2. Jakarta Persistence sebagai Contract
Jakarta Persistence mendefinisikan standar untuk object/relational mapping dan persistence management di Java. Standar ini penting karena memberikan vocabulary bersama:
- entity;
- persistence unit;
- entity manager;
- persistence context;
- lifecycle state;
- mapping annotation;
- JPQL;
- Criteria API;
- transaction interaction;
- lock modes;
- cache API;
- lifecycle callback.
Namun spec sengaja tidak mengatur semua detail internal provider. Misalnya, spec tidak memaksa provider memakai algoritma dirty checking yang sama, cache implementation yang sama, lazy loading mechanism yang sama, atau SQL generation strategy yang identik.
Akibatnya, engineer perlu membedakan dua kategori pengetahuan:
| Kategori | Contoh | Dampak |
|---|---|---|
| Spec-level knowledge | entity lifecycle, EntityManager, JPQL, lock mode, mapping standar | Relatif portable |
| Provider-level knowledge | Hibernate Session, ActionQueue, bytecode enhancement, EclipseLink weaving, descriptor customizer, query hints | Powerful tetapi perlu isolation |
Rule:
Saat menjelaskan behavior, selalu tandai apakah itu berasal dari spec, provider, framework integration, atau database.
3. Provider sebagai Execution Engine
Provider ORM memiliki beberapa tanggung jawab utama.

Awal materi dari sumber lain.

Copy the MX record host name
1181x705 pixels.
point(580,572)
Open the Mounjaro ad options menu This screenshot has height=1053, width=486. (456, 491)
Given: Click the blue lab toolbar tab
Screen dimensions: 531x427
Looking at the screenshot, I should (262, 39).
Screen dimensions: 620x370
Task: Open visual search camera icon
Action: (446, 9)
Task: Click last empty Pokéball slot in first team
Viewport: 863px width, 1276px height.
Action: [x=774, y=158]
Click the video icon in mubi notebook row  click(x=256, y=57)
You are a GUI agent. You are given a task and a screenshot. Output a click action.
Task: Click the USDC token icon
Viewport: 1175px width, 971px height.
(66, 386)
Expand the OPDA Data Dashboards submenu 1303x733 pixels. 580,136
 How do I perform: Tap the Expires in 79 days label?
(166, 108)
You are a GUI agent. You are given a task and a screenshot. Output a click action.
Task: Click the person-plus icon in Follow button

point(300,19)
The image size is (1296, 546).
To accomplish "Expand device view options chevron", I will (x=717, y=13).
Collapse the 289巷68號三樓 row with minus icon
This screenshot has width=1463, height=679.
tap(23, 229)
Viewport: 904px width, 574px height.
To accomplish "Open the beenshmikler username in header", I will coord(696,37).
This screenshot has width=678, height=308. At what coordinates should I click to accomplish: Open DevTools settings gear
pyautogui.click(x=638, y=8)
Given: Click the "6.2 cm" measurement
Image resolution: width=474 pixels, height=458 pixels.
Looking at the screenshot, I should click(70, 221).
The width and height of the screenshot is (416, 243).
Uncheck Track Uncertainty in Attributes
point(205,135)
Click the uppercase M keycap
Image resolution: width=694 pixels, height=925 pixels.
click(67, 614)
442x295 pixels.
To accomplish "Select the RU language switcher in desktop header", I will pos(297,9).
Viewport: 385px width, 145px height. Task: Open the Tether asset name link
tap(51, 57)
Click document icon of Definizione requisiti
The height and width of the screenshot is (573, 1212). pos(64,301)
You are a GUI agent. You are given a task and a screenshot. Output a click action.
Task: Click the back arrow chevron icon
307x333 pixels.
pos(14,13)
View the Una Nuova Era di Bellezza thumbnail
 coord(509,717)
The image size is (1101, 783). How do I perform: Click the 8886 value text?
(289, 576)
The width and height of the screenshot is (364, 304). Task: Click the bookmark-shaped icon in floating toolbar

3.1 Metadata Interpretation
Provider membaca entity class dan mapping metadata, lalu membangun model internal:
- class mana entity;
- field/property mana persistent;
- table dan column mapping;
- identifier strategy;
- association ownership;
- inheritance strategy;
- converter/type mapping;
- cascade rule;
- fetch rule;
- lifecycle callback;
- cache policy;
- provider-specific annotation/hint.
Metadata bukan hanya konfigurasi pasif. Metadata menentukan bagaimana provider membuat SQL, mengelola lifecycle, melakukan dirty checking, dan menyusun flush order.
3.2 Identity Management
Dalam persistence context, provider menjaga hubungan antara database identity dan object instance.
Contoh invariant:
Within one persistence context:
Database row case(id = 100) -> one managed RegulatoryCase instance
Jika aplikasi mencoba memasukkan object lain dengan ID yang sama, provider harus menangani konflik. Di Hibernate, konflik ini sering terlihat sebagai exception seputar duplicate representation atau non-unique object tergantung operasi. Di EclipseLink, UnitOfWork dan identity map memiliki model clone/registration yang perlu dipahami.
3.3 Change Tracking
Provider menentukan apakah managed entity berubah. Strateginya dapat berupa:
- snapshot comparison;
- field interception;
- bytecode enhancement;
- weaving;
- attribute-level tracking;
- collection wrapper tracking.
Dirty checking adalah jembatan antara mutation object dan SQL UPDATE.
3.4 Query Translation
JPQL/HQL/Criteria bukan SQL. Provider menerjemahkannya ke SQL berdasarkan:
- dialect/platform database;
- mapping metadata;
- join path;
- fetch plan;
- parameter binding;
- pagination;
- lock mode;
- query hints;
- inheritance strategy;
- discriminator;
- filters/additional criteria;
- cache setting.
SQL yang dihasilkan bukan hanya fungsi dari query string. SQL juga fungsi dari metadata dan provider behavior.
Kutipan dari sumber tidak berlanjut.